**Task set:**
(1) Name every country where the automotive industry excerpt says the company has offices to support developing markets.
(2) According to the automotive industry excerpt, what share of the new and incremental business backlog has been sourced to manufacturing facilities outside the U.S.?
(3) Update the automotive industry excerpt by writing out the portion between "However, as a" and "the industry recovers.", inclusive, with "restructuring actions" changed to "cost-cutting measures".

**Passage shown:**
However, as a result of the significant restructuring actions that were
implemented over the previous years, and the increasing age of vehicles
currently on the road, we expect that the U.S. domestic OEMs and their suppliers
will continue to capitalize on these increased volumes and provide improved
financial performance as the industry recovers.
GLOBAL AUTOMOTIVE PRODUCTION The trend toward the globalization of automotive
production continues to intensify in regions such as Asia (particularly China,
India, South Korea and Thailand), Eastern Europe and South America. Automotive
production in these regions is expected to continue to grow while production in
the traditional automotive production centers such as North America, Western
Europe and Japan are continuing to improve from recent declines. We have
significantly increased our global installed capacity to support current
programs and future opportunities while reducing our installed capacity in the
U.S. We have expanded our facilities in Brazil, Mexico and Poland, constructed
new facilities in India, Mexico and Thailand and increased our investment in our
China joint venture. We also have offices in Brazil, China, Germany, India,
South Korea and Sweden to support these developing markets. We expect our
business activity in these markets to increase significantly over the next
several years. Approximately 40% of our new and incremental business backlog is
for end use markets outside the U.S. and approximately 65% has been sourced to
our manufacturing facilities outside the U.S.
STEEL AND OTHER METALLIC COMMODITIES Worldwide commodity market conditions have
resulted in volatile steel and other metallic material prices. As general
economic conditions have improved and production levels increased in 2012,
demand for these commodities has grown and prices have risen. We have taken
actions to mitigate the impact of this trend through commercial agreements with
our customers, strategic sourcing arrangements with suppliers and technology
advancements that result in using less metallic content or less expensive
metallic content in the manufacturing of our products. The majority of our sales
contracts with our largest customers provide price adjustment provisions for
metal market price fluctuations. We do not have metal market price provisions
with all of our customers for all of the parts that we sell. We also have agreed
to share in the risk of metal market price fluctuations in certain customer
contracts. As a result, we may experience higher net costs for raw materials.

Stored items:

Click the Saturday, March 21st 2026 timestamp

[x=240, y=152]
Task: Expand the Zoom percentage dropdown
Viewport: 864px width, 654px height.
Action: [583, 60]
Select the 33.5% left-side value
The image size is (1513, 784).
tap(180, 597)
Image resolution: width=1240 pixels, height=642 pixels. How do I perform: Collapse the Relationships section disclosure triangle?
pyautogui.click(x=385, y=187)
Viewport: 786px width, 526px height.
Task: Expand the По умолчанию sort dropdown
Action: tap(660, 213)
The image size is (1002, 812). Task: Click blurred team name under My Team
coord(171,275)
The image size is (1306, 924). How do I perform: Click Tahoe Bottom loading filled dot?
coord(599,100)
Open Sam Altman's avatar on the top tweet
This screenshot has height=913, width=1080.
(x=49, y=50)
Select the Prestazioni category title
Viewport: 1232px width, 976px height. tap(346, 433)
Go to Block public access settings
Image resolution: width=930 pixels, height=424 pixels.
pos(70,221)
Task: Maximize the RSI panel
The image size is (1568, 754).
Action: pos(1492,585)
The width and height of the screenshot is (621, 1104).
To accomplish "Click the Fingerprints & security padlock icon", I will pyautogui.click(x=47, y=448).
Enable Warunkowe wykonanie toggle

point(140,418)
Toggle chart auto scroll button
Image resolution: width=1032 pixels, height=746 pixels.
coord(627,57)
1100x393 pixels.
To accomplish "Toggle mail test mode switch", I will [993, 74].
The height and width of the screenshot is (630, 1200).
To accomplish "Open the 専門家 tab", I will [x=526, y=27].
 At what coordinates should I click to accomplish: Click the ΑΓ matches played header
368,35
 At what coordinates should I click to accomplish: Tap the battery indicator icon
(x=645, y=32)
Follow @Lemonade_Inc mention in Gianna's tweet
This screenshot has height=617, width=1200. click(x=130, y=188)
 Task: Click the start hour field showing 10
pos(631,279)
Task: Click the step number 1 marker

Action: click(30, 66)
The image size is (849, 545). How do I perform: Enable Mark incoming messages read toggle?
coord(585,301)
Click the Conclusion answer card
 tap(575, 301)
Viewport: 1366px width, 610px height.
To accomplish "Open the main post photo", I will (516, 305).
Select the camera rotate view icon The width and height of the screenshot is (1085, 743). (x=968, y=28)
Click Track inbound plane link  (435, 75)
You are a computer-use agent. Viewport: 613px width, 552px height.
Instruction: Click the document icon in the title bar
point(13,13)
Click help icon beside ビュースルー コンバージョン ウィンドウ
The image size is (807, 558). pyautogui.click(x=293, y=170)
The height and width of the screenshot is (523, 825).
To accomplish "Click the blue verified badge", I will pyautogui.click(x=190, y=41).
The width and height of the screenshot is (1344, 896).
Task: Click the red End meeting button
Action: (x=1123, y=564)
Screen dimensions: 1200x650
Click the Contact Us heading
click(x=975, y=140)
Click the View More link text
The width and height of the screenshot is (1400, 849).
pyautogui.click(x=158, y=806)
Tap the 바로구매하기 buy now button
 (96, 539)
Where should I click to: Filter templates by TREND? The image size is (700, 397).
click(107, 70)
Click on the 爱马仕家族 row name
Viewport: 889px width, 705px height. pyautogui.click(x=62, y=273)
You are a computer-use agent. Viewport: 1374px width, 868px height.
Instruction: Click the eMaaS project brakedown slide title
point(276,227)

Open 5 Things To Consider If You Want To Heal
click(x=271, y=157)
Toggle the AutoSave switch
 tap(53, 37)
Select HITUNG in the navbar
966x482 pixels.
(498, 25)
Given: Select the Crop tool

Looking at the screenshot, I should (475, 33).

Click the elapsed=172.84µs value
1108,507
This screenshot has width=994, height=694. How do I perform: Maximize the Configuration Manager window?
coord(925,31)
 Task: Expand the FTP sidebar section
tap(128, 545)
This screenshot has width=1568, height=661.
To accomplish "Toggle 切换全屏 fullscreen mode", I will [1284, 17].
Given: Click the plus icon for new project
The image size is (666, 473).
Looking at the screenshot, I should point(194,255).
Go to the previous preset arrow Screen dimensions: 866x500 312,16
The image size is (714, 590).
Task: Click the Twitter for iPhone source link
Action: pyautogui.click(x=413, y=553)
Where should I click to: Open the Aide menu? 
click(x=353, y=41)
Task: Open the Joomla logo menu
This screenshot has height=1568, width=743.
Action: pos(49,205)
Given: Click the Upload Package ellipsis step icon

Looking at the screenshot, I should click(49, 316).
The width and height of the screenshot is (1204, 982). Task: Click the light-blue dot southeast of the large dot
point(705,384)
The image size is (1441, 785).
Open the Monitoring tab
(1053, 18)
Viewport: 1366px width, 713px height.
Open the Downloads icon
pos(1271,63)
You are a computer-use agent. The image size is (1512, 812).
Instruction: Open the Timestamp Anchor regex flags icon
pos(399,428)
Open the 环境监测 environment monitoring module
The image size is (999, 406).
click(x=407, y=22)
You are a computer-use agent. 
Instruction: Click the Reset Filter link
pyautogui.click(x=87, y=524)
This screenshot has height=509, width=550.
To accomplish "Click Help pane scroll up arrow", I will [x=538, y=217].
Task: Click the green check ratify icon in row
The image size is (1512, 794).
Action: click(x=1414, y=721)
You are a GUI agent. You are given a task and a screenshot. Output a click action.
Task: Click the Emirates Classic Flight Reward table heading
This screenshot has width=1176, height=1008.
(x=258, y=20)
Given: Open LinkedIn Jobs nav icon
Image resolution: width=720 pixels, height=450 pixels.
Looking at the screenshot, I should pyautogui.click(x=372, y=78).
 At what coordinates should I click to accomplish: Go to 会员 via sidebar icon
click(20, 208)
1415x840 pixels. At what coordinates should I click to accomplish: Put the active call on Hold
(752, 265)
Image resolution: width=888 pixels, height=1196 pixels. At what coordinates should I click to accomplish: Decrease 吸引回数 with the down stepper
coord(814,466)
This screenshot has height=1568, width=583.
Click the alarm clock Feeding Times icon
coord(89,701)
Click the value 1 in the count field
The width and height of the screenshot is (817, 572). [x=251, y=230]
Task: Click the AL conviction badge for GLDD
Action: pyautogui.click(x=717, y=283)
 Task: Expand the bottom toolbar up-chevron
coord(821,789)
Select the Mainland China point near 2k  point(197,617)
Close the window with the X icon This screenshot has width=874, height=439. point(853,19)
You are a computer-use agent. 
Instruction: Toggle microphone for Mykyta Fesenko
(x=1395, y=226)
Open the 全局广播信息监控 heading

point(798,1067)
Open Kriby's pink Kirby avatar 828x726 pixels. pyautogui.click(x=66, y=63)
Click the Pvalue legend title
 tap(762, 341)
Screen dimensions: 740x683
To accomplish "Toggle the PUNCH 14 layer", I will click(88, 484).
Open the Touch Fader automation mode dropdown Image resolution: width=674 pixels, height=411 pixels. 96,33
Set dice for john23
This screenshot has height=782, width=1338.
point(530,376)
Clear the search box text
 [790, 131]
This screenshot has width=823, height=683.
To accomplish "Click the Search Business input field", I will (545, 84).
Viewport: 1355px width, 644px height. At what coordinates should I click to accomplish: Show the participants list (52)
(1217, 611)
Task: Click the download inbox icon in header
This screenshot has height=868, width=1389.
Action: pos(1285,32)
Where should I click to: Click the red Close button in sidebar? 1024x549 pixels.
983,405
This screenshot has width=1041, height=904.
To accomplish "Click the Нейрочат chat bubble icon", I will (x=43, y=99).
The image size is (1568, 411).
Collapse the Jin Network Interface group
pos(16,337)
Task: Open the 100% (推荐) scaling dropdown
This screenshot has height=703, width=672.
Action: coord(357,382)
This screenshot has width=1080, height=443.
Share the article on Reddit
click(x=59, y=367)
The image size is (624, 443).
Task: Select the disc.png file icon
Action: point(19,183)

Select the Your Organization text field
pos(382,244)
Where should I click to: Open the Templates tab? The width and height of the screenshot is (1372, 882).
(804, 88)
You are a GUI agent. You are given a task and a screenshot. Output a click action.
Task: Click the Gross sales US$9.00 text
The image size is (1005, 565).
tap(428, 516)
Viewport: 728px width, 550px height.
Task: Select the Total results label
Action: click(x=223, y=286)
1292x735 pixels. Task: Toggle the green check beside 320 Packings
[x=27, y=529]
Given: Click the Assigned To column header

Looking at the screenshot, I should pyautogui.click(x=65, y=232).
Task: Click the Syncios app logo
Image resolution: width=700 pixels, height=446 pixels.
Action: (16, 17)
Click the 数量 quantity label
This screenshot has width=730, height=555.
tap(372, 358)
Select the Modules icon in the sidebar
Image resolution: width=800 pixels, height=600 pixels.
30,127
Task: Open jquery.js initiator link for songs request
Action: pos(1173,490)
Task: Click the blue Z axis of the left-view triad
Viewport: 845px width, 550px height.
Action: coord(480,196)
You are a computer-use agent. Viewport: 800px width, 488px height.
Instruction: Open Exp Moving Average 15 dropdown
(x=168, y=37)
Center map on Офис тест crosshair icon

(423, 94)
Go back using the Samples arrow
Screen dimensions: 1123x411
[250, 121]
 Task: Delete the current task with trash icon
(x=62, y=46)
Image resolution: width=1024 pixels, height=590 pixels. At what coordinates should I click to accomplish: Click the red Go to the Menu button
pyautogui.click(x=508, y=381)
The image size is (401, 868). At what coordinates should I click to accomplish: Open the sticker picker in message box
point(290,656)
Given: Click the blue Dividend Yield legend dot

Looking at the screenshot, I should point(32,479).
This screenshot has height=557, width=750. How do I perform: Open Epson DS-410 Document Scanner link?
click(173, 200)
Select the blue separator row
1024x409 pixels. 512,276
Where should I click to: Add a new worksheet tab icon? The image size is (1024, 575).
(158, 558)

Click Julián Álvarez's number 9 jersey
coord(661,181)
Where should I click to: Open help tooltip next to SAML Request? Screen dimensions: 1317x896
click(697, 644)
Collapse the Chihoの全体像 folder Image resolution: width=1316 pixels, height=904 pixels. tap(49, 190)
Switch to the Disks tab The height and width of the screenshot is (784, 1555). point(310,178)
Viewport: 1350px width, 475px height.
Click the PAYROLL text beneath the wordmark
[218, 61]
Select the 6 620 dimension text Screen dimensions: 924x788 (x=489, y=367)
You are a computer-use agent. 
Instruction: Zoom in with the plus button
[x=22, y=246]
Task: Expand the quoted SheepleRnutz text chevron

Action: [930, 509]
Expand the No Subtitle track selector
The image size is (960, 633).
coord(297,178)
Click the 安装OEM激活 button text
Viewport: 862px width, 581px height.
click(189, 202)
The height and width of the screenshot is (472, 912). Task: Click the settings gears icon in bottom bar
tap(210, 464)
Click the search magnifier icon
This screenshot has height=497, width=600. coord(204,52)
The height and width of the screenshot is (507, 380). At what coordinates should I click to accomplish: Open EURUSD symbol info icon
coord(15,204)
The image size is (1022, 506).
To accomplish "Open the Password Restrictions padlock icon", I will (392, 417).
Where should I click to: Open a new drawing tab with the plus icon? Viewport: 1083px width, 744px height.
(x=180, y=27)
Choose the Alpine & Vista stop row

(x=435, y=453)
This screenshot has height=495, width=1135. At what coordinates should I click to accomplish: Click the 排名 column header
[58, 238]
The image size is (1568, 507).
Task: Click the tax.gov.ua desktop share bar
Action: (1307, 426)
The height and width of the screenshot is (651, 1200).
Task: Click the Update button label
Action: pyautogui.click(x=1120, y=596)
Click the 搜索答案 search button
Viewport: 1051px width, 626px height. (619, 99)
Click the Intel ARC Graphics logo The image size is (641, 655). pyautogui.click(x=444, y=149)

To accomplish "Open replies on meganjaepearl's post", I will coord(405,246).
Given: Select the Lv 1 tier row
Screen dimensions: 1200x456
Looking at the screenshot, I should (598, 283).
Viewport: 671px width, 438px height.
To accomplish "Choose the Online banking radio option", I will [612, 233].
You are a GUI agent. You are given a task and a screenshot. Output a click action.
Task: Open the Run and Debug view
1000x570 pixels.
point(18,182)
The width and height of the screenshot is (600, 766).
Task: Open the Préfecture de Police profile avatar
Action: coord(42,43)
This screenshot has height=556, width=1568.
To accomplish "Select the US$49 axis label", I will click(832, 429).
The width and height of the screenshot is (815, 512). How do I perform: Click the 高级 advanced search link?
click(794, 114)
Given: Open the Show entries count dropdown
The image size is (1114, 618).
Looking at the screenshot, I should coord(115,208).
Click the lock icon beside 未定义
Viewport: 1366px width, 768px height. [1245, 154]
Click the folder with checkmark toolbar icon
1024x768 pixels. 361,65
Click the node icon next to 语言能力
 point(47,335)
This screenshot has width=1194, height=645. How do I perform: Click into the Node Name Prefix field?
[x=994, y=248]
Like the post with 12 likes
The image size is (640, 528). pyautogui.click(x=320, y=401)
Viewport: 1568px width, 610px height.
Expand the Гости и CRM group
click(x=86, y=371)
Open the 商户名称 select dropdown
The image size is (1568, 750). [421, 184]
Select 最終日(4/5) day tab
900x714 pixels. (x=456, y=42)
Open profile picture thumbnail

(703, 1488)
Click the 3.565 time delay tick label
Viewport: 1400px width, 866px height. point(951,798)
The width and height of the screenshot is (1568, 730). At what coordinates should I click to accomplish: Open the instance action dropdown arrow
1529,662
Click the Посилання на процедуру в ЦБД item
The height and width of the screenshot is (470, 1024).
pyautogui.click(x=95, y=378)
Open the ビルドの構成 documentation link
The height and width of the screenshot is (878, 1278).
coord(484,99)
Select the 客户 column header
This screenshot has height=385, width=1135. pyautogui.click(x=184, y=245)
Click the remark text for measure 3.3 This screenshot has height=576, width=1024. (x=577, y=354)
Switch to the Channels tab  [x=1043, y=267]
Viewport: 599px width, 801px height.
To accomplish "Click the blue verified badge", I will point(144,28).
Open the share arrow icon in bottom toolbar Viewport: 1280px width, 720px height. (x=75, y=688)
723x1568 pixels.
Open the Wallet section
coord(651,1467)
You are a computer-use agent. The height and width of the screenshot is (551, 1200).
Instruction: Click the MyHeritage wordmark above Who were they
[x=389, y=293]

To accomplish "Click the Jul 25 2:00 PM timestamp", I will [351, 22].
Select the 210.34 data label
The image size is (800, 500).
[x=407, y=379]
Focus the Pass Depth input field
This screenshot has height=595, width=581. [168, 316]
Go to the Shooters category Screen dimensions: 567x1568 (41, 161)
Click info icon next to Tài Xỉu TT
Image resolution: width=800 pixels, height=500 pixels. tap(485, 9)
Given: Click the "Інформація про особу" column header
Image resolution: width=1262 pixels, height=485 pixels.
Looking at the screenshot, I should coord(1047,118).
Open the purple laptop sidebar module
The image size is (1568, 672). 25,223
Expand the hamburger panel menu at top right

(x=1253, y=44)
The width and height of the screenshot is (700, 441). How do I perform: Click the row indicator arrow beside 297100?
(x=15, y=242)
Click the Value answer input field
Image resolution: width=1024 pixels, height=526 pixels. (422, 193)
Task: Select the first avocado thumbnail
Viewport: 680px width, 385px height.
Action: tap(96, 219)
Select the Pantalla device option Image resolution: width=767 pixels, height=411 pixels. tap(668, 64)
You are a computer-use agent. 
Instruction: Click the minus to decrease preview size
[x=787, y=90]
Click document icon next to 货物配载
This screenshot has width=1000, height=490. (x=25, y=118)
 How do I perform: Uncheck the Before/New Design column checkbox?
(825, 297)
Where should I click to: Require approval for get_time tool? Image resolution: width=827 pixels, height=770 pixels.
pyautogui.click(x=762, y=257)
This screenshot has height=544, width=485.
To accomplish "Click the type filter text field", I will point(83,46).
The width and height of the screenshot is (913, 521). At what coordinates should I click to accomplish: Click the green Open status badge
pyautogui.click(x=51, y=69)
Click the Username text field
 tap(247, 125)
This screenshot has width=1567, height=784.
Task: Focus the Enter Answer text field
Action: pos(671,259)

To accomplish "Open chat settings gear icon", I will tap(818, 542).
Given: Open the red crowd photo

**Answers for the exercise:**
(1) Brazil, China, Germany, India, South Korea, Sweden

(2) Approximately 65%

(3)
However, as a result of the significant cost-cutting measures that were
implemented over the previous years, and the increasing age of vehicles
currently on the road, we expect that the U.S. domestic OEMs and their suppliers
will continue to capitalize on these increased volumes and provide improved
financial performance as the industry recovers.